PROBLEM DESCRIPTION |
From the entries below, copy exactly the lines from the one that contains "Legnica vs Warta Poznan (105, 720)" through the one that contains "Gimhae vs Yongin (85, 1522)", both included, and only those.

EXTRACTED RECORDS |
################
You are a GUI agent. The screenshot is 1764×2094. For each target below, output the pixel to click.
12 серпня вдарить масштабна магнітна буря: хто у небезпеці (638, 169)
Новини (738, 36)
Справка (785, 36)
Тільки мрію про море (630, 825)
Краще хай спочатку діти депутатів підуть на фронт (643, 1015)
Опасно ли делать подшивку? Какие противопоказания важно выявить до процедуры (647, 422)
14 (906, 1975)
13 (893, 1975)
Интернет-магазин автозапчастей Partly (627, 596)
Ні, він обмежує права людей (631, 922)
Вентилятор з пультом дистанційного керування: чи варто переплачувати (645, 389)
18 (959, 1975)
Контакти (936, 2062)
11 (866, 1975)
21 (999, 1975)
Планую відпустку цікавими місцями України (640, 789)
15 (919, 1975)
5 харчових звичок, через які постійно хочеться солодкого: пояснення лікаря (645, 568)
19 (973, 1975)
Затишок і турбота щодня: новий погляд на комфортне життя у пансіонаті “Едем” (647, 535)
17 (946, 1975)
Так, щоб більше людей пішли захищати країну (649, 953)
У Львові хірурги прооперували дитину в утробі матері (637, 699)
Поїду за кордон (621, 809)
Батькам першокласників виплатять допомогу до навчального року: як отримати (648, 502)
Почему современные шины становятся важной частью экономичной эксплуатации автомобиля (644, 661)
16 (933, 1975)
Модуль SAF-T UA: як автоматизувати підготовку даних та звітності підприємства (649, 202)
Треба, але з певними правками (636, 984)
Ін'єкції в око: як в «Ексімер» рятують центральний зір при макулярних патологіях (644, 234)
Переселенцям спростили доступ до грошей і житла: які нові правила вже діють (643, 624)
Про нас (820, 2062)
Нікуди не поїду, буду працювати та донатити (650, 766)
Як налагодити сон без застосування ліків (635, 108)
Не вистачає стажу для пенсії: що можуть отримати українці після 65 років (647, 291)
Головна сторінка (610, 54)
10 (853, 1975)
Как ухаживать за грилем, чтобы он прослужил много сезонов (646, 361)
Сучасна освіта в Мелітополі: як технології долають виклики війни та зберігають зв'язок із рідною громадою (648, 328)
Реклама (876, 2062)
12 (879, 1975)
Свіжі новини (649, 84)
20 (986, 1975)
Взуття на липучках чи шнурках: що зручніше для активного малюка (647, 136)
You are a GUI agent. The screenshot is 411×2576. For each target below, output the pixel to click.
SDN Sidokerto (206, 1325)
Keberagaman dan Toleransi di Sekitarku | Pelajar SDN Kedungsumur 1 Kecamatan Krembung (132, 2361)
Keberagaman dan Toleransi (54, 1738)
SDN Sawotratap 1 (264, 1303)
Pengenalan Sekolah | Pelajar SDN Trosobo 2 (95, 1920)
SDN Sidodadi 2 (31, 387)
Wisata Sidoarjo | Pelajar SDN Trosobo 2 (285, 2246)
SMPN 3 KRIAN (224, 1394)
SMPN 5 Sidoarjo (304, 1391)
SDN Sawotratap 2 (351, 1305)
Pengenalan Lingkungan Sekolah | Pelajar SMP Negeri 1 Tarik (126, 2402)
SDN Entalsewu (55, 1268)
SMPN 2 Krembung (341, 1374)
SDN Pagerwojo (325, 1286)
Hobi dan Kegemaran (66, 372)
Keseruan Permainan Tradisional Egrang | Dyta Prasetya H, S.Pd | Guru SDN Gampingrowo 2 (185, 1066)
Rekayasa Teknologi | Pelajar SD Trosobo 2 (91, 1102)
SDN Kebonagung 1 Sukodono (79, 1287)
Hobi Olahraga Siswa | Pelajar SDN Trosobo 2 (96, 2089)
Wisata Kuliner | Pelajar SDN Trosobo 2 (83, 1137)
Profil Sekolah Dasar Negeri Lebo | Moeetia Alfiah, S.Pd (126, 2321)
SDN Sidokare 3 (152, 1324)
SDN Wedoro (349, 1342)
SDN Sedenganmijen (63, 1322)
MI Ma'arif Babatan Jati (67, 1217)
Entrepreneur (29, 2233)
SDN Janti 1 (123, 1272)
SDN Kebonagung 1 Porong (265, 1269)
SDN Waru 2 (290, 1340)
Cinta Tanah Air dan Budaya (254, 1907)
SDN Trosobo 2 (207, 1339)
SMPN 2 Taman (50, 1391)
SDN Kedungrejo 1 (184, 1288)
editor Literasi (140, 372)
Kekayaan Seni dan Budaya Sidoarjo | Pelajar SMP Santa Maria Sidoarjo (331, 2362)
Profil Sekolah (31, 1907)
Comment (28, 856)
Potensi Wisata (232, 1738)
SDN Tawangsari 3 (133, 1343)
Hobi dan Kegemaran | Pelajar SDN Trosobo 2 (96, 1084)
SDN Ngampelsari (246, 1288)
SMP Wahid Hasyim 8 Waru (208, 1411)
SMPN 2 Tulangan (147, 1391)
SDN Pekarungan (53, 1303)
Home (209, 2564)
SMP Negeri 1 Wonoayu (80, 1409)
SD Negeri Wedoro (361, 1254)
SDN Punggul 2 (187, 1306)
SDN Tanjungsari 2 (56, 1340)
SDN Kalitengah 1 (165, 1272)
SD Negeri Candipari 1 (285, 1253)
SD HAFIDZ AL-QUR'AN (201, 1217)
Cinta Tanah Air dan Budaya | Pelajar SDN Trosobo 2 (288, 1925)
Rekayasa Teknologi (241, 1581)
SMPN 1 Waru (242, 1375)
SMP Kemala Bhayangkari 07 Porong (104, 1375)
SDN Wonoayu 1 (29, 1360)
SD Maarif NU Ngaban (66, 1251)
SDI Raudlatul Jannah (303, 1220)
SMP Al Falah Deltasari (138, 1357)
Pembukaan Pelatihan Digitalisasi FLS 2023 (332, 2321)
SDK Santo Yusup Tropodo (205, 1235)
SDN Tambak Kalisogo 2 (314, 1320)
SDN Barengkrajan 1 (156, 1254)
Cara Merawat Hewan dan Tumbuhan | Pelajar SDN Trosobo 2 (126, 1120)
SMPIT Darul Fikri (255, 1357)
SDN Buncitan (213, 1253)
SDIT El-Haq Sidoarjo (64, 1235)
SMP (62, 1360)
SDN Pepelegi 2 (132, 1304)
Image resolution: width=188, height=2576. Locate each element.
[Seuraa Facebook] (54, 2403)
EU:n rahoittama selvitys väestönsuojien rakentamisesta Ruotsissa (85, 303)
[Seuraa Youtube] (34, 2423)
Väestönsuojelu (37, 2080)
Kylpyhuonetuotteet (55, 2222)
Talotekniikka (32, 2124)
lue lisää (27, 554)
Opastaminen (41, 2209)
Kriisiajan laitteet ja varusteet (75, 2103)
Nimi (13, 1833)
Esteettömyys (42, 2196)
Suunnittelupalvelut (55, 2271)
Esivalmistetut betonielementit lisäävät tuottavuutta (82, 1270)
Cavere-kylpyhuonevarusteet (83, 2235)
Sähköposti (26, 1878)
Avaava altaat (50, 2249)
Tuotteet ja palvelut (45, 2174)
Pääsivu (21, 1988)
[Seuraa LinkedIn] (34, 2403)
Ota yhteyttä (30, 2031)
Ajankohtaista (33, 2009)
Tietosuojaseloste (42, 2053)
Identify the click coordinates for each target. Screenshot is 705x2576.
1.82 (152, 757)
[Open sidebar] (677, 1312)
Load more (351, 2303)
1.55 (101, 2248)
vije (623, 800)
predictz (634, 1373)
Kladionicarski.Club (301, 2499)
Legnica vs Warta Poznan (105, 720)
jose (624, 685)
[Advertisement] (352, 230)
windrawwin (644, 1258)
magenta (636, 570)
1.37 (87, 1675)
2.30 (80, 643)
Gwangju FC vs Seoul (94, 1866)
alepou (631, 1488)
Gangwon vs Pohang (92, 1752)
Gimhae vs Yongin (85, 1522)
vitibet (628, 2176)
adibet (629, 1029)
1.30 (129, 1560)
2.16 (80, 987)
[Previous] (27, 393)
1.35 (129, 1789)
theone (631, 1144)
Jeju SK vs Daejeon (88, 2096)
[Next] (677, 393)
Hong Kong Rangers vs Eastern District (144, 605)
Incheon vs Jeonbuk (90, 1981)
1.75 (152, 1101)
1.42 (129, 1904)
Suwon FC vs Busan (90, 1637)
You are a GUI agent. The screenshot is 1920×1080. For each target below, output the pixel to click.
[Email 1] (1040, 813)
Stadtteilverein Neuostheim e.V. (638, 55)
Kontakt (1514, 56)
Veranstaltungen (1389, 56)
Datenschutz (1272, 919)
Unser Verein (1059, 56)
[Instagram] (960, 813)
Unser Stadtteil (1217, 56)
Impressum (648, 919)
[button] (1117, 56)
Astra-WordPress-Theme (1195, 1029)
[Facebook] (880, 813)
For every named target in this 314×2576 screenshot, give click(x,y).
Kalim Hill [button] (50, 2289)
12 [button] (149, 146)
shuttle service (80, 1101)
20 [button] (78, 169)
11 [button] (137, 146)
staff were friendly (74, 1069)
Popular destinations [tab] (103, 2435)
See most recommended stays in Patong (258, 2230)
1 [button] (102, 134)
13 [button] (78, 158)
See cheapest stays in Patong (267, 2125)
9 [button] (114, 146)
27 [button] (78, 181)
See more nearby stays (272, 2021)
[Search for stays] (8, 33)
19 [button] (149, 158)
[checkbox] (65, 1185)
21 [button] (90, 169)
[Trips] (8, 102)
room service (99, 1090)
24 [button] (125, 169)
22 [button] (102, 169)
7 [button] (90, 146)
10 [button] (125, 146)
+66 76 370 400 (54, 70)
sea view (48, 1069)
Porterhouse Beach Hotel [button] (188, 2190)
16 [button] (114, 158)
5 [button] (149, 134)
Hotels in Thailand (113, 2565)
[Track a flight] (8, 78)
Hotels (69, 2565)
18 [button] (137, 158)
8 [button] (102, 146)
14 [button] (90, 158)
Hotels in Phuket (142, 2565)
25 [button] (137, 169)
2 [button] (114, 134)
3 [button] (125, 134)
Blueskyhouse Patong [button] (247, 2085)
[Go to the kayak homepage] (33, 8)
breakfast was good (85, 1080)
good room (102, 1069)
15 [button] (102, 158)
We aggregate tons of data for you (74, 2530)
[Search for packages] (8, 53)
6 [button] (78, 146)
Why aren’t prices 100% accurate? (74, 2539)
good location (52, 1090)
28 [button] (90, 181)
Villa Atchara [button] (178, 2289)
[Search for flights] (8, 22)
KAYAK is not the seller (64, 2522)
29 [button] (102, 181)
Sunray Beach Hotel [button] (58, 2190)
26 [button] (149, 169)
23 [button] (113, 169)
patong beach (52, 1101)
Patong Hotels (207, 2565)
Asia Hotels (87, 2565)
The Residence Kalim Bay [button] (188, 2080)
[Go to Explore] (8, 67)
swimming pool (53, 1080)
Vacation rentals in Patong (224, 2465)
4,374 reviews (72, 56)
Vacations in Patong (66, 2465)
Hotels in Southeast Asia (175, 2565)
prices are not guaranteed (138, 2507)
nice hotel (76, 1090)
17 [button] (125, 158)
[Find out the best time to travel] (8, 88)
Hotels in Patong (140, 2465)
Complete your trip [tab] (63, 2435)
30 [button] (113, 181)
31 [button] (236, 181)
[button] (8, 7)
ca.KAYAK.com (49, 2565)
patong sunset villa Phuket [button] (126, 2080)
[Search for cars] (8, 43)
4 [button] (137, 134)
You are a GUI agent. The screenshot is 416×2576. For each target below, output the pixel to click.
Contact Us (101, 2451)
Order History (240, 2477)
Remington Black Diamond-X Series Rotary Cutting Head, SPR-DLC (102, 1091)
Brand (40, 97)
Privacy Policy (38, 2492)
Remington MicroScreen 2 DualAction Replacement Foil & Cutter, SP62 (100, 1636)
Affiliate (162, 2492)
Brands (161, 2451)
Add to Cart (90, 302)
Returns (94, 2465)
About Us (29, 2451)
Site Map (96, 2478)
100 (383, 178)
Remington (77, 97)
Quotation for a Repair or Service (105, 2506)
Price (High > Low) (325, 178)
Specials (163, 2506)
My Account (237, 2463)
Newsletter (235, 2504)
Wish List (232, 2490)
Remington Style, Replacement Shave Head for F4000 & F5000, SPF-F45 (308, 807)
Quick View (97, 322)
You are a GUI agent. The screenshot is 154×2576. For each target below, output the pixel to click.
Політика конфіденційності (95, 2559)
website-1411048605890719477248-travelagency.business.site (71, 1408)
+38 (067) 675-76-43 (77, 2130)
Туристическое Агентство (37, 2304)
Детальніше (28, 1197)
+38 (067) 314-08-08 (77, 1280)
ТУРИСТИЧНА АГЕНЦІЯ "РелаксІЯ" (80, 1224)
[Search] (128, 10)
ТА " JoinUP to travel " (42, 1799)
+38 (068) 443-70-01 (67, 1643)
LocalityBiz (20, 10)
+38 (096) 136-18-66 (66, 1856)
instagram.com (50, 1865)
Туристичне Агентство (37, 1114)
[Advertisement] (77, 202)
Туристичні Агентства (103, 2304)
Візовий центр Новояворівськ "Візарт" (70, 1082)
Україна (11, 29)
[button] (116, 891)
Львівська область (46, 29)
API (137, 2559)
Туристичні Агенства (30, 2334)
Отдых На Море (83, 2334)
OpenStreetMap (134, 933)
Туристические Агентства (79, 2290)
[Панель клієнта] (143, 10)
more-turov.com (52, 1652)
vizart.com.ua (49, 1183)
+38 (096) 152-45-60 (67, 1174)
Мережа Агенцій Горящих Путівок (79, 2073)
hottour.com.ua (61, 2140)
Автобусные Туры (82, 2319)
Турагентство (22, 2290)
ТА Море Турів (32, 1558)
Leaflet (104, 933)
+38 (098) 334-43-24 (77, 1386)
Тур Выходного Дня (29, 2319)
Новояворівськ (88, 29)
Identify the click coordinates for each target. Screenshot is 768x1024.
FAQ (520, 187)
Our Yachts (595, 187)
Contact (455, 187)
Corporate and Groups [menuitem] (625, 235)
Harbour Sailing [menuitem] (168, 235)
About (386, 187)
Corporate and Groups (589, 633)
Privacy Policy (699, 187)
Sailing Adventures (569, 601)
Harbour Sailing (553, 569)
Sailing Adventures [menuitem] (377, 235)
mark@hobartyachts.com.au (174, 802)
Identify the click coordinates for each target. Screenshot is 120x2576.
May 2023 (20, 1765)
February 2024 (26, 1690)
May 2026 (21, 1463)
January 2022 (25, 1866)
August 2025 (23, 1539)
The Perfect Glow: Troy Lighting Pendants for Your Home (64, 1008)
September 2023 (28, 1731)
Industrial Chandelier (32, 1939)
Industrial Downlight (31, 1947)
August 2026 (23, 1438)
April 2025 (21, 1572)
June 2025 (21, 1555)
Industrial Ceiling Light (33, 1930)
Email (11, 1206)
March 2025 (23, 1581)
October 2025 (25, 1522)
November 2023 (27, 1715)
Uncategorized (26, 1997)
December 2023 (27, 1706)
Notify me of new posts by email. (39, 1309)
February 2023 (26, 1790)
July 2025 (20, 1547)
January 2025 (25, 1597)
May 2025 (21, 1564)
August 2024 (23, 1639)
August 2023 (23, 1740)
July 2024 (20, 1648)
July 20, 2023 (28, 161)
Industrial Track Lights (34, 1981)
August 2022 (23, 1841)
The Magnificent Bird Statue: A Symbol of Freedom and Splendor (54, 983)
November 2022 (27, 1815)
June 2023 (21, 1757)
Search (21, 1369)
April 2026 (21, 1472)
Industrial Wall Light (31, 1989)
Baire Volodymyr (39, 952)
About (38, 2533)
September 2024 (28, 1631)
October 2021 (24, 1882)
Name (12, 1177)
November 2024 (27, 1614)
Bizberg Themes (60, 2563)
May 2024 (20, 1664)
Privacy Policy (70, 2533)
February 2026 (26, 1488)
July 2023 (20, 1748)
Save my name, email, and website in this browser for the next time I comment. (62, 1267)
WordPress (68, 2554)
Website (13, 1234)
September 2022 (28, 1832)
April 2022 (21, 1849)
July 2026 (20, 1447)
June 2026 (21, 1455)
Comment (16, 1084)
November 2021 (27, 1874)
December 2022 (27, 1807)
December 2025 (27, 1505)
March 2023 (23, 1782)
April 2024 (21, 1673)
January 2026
################
RESULT OF THE EXERCISE |
Legnica vs Warta Poznan (105, 720)
jose (624, 685)
[Advertisement] (352, 230)
windrawwin (644, 1258)
magenta (636, 570)
1.37 (87, 1675)
2.30 (80, 643)
Gwangju FC vs Seoul (94, 1866)
alepou (631, 1488)
Gangwon vs Pohang (92, 1752)
Gimhae vs Yongin (85, 1522)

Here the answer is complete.